Chilean Student Movement: Reflections and ProjectionsBy: Sarah Slater, Research Associate at the Council on Hemispheric Affairs
Against all odds, Chilean students commemorated the one-year anniversary of their uprising on June 28 with a national strike and an estimated 100,000- to 150,000-person march through downtown Santiago. Though many observers speculated that the movement had begun to spatter over the summer break, a second Chilean winter appears to be heating up. Over the past few weeks, students have taken to the streets of Santiago in the first organized demonstrations since the summer break. More recently, students took over the Universidad del Mar, a university exemplifying the corruption against which the students protest. In a meeting of FECH (Federation of Students of the University of Chile) leaders this June in Antofagasta, Chile, student-leaders railed against fraudulent activities practiced by Universidad del Mar administrators, hailing the institution as a prime example of the profiteering and abuses in the education system, and renewed their vow not to stand down until they achieve “free and quality education.”

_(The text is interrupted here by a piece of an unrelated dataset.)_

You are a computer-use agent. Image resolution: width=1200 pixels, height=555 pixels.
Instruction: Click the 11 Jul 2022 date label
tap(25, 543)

This milestone of one of the most influential and sustained protests in Latin America in recent years invites a reflection upon the movement’s roots, its development, and its implications for Chilean society. At this anniversary, however, popular discontent no longer belongs solely to the students. Though the movement began as an outcry against rampant profiteering in the Chilean higher education system, it quickly developed into a widespread demonstration against general socio-economic inequity and neoliberal values that characterize contemporary Chile. As a result, the conservative Piñera government has come under fire in what many involved in the movement see as a last stand against the neoliberal legacies of the Augusto Pinochet era.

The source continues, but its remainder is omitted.